An exact reprint of every record below is required, with the pictures left out.
● ● ● ● ● ● ●
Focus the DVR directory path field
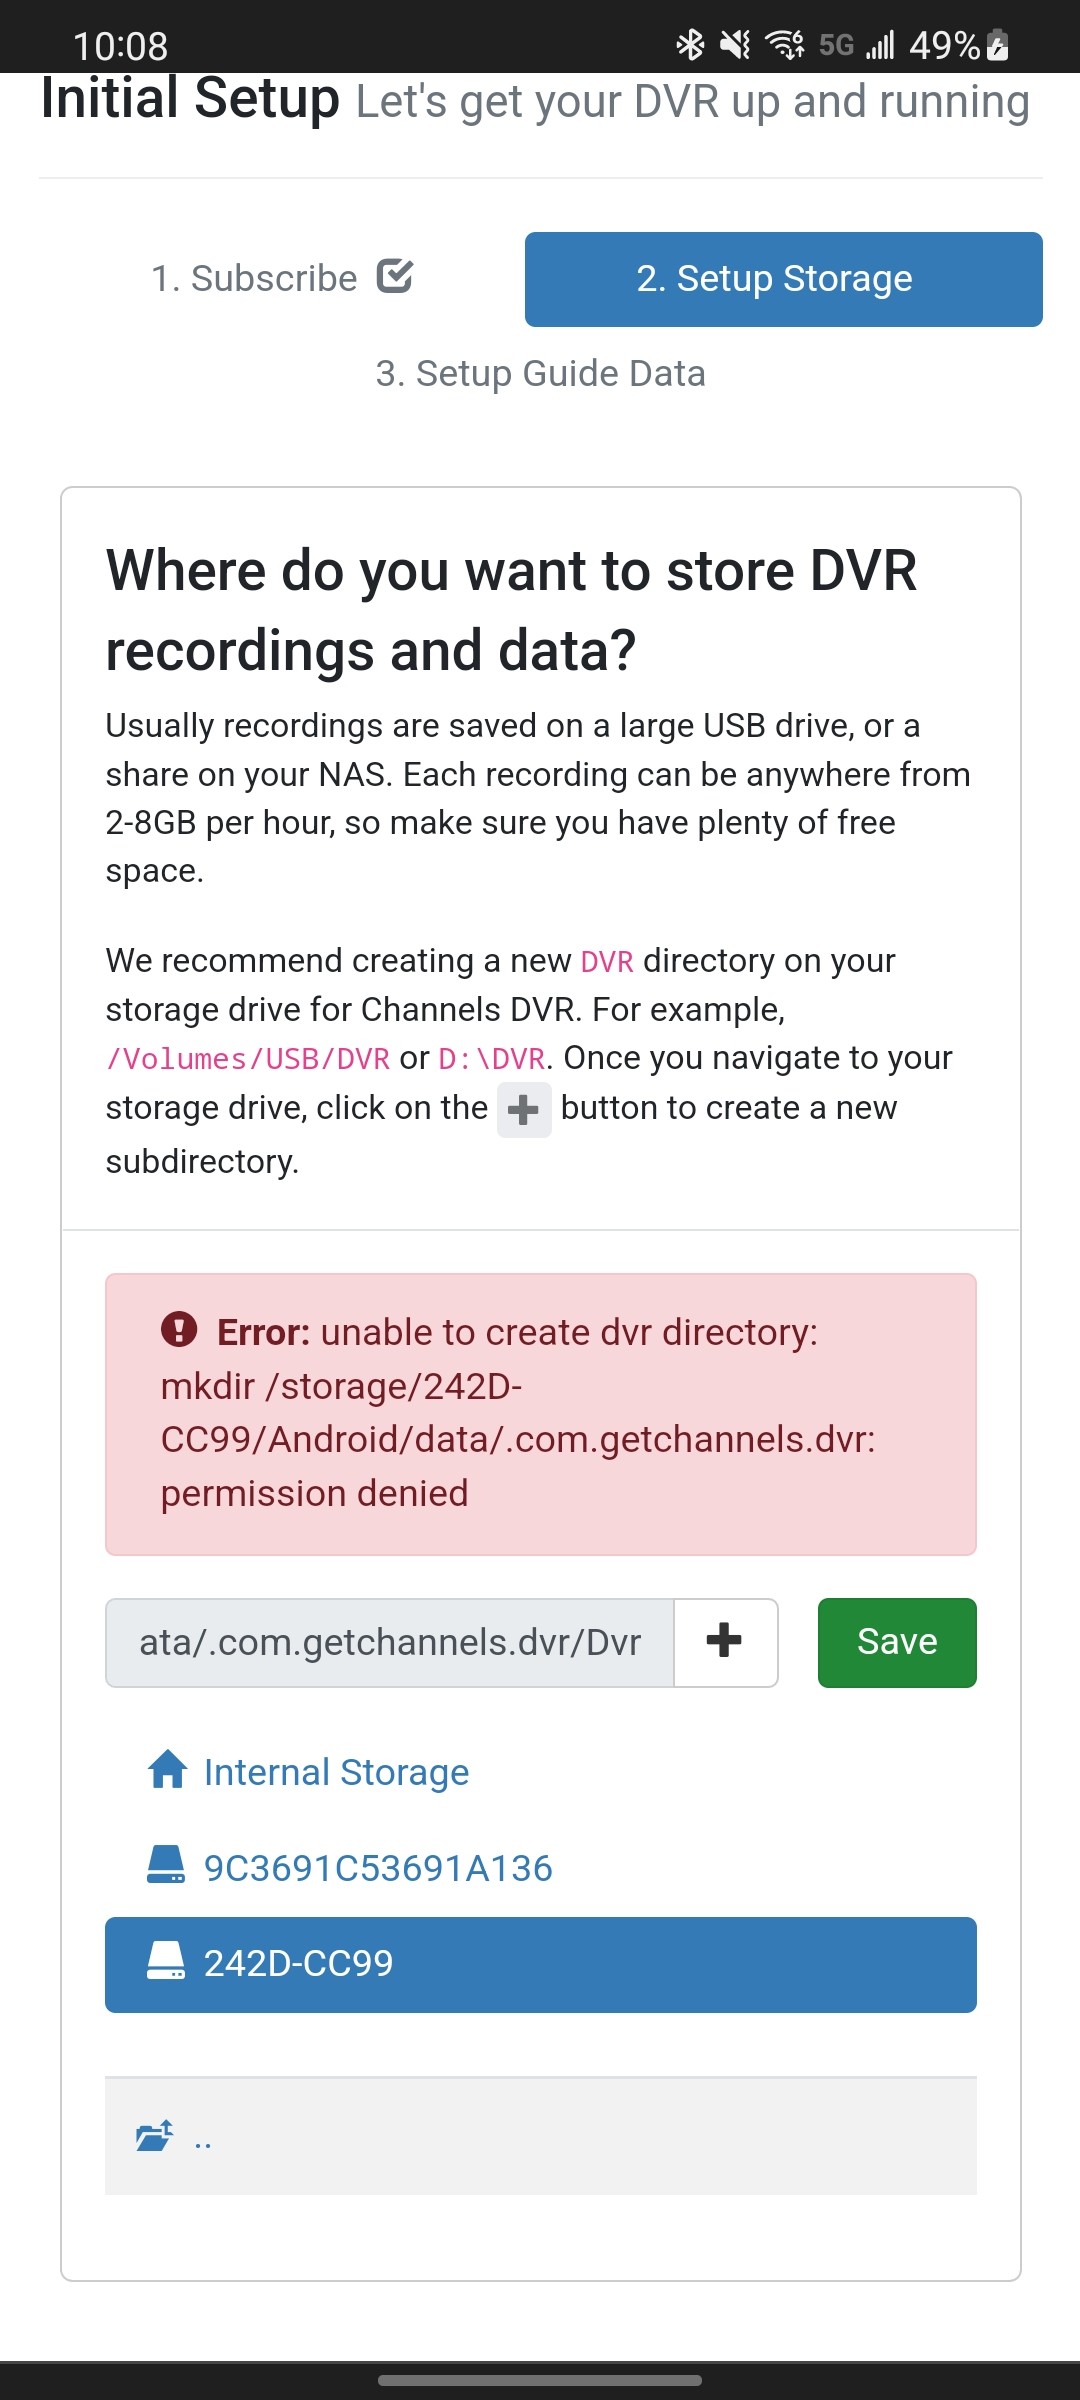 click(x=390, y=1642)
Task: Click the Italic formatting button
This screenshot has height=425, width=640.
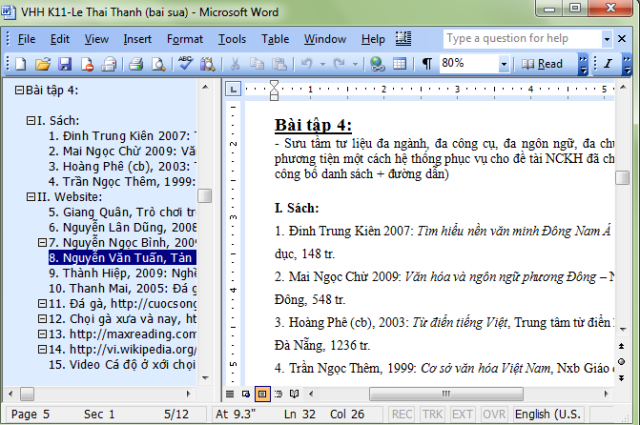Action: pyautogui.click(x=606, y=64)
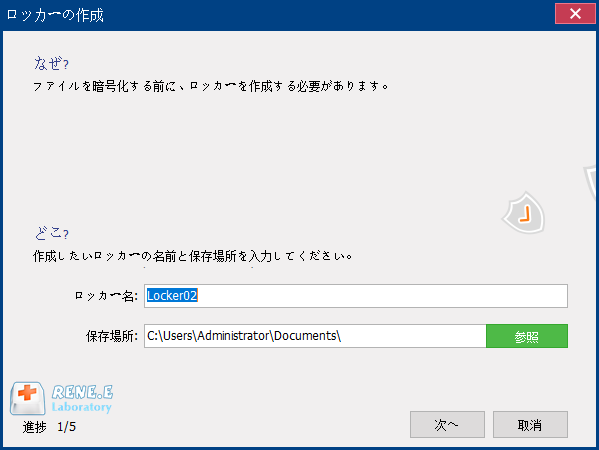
● ● ● ● ● ● ●
RESULT OF THIS TASK =
Focus the DVR directory path field
 click(x=390, y=1642)
Task: Click the Italic formatting button
This screenshot has height=425, width=640.
Action: pyautogui.click(x=606, y=64)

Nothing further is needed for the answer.